Soon there were more wonderful things happening. Coming suddenly round a corner into a glade of silver birch trees Edmund saw the ground covered in all directions with little yellow flowers — celandines. The noise of water grew louder. Presently they actually crossed a stream. Beyond it they found snowdrops growing….

Only five minutes later he noticed a dozen crocuses growing round the foot of an old tree — gold and purple and white…. Close behind the path they were following a bird suddenly chirped from the branch of the tree. It was answered by the chuckle of another bird a little further off. And then, as if that had been a signal, there was chattering and chirruping in every direction, and then a moment of full song, and within five minutes the whole wood was ringing with birds’ music, and wherever Edmund’s eyes turned he saw birds alighting on branches, or sailing overhead or chasing one another or having their little quarrels or tidying up their feathers with their beaks….

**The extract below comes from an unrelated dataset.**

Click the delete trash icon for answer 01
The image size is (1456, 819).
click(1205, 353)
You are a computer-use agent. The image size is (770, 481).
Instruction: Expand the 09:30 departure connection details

There was no trace of the fog now. The sky became bluer and bluer, and now there were white clouds hurrying across it from time to time. In the wide glades there were primroses. A light breeze sprang up which scattered drops of moisture from the swaying branches and carried cool, delicious scents against the faces of the travelers. The trees began to come fully alive. The larches and birches were covered with green, the laburnums with gold. Soon the beech trees had put forth their delicate transparent leaves. As the travelers walked under them the light also became green. A bee buzzed across their path. “This is no thaw,” said the dwarf, suddenly stopping. “This is Spring.